In questo contesto la Lombardia risulta essere la prima regione d’Italia sia per numero di detenuti complessivi fatti uscire dagli istituti penitenziari grazie a questa legge, ovvero 4.724 pari al 16,5% dei 28.572 totali in Italia, sia per numero di stranieri che ne hanno beneficiato, 2.326 in Lombardia su 9.199 in tutta la Nazione, ovvero il 25,3% del totale. Nella nostra regione circa la metà dei beneficiari, il 49,2%, sono stranieri.

Nonostante scarcerazioni e benefici, il numero dei detenuti stranieri non vede mai un’inflessione, ma anzi, mentre a maggio scorso erano 3.182, a novembre, sei mesi dopo, hanno raggiunto quota 3.466, aumentando del 10%.

E’ sotto agli occhi di tutti come la delinquenza etnica sia parte della criminalità organizzata della nostra regione al punto che lo spaccio di droga, secondo i dati diffusi nella relazione annuale del Dipartimento Centrale dei Servizi Antidroga, vede un forte coinvolgimento degli immigrati. Si pensi che in Lombardia nel 2019 per reati connessi agli stupefacenti sono stati denunciati 246 stranieri ogni 100mila, vale a dire rispetto alla popolazione 1 ogni 400.

Bisogna essere in malafede per analizzare questi dati e non comprendere che l’immigrazione scriteriata e incontrollata porta a questi risultati.

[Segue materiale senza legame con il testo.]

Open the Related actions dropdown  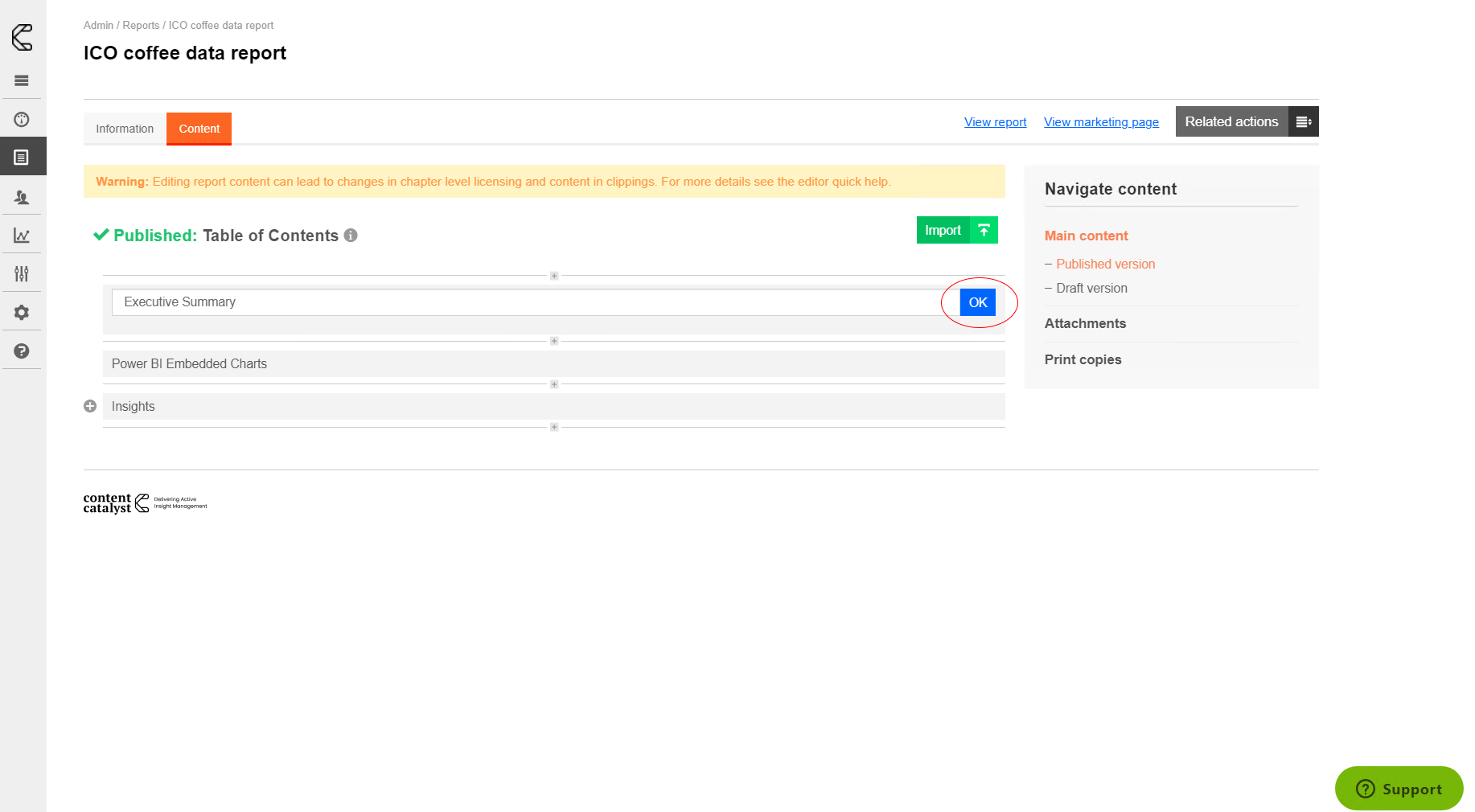[x=1246, y=121]
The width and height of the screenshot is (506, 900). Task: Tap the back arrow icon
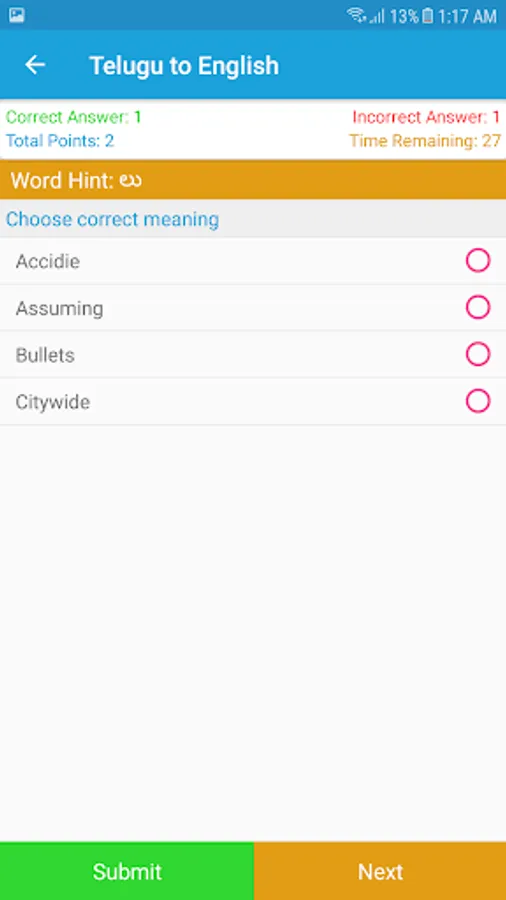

La nostra Regione, evidentemente, paga il prezzo più caro rispetto ad altre. Il nostro capoluogo è sempre primo nelle classifiche della criminalità, questo vorrà pur dire qualcosa? Ciò che per ora è certo è la necessità di dover mandare “a casa” questo Governo e- conclude De Corato- di rimettere subito mano alle politiche migratorie: nemmeno in un anno, nonostante la pandemia, le coste italiane hanno visto triplicare gli arrivi rispetto all’anno precedente”.